Another leap
When we arrived at the airport to catch our flight to New Zealand, we found out that the company we were flying with didn’t accept the length of the surfboards we had brought with us. Even though we had paid for oversized luggage when we booked. Even though we had flown with the same company to Bali with the same boards.
We had planned a whole trip around the length of these boards. Van hire, taxi hire.
But here we were. If we did not live 8 minutes from the airport and have Tony’s son available to come and collect the rejected board bag, we would have had to cancel the flight.
All of this in an age where in ten minutes, even I could have created a popup window on the bookings page to ensure the size of the oversized luggage was entered and if it exceeded the limit, you could not purchase the oversized package.
The enshittiffication of the company Jetstar.
One of the many things I loathe about our current state of business as usual. The big companies – at the executive level – do not care at all. Their ground staff have to live with the fall out of berate customers.
On the positive side, the board bag we did get onto the flight held two boards, both 6’10.

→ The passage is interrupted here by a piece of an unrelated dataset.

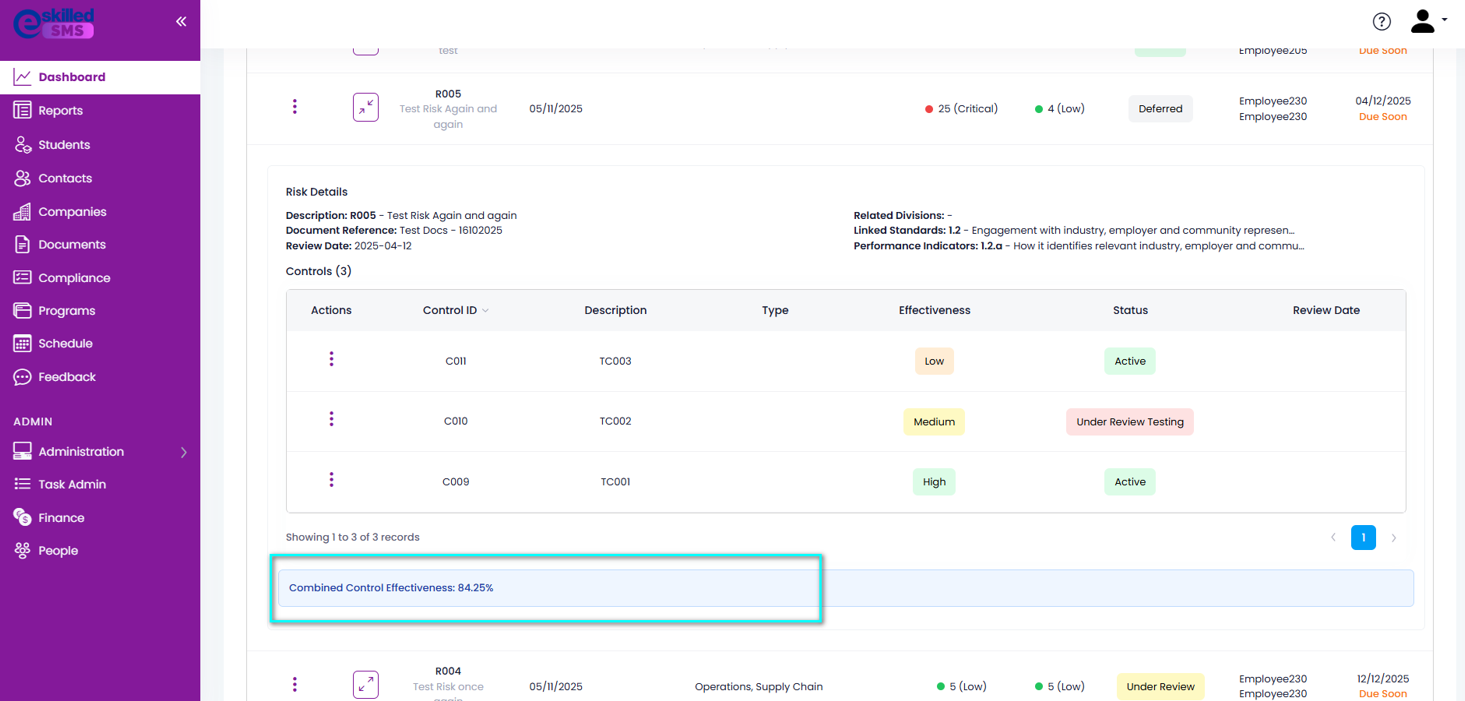Open actions menu for risk R004
The width and height of the screenshot is (1465, 701).
point(294,685)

My New Zealand surf trip requires another leap. From 8’ to 6’10. For a non-surfer, this might not sound like much. It is huge.

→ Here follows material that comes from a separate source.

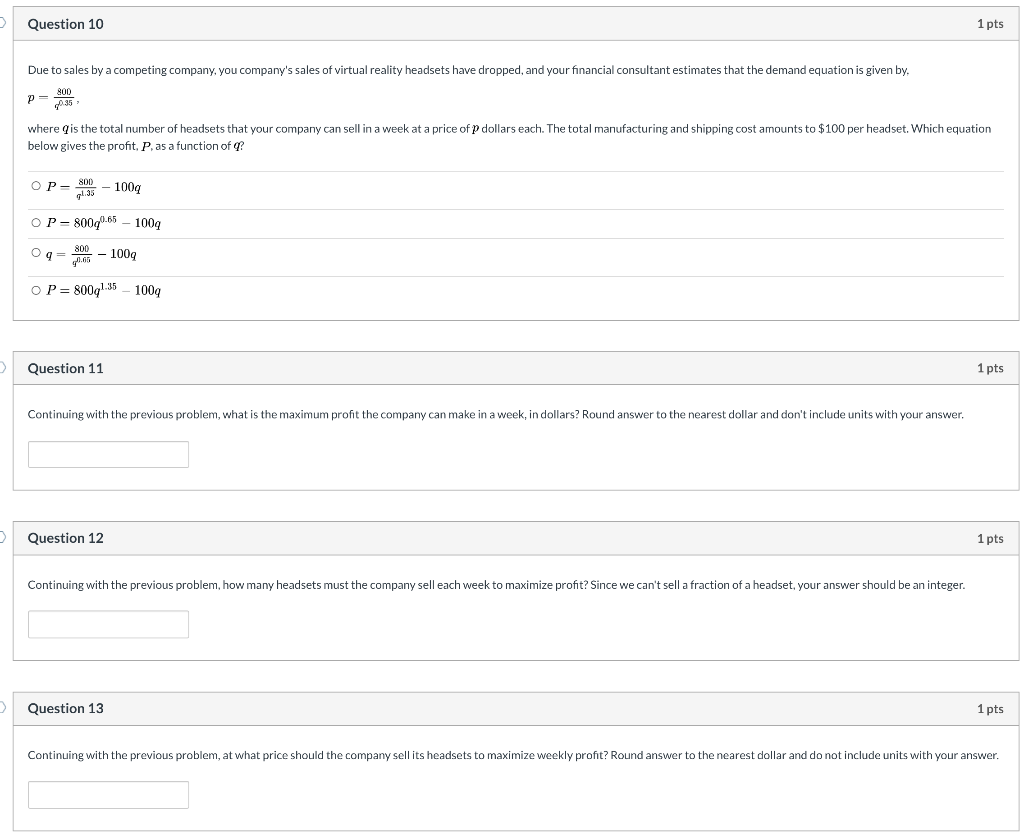Click the Question 12 header title
The image size is (1024, 835).
coord(65,538)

Yet it was always the intention I held in surfing. To be on a shorter board.
The day has been forced upon me by enshittiffication. It is not so bad, compared to the real suffering enshittiffication brings to so many.
On the ground level, in the water, the learning curve just went up again.
I write these words with the warm sun on my back after a dawn surf, a healthy breakfast in front of me, a solid nine hours of sleep behind me, the sound of cicadas and waves breaking, my bare feet on the ground.
The daring adventure continues and my heart is full.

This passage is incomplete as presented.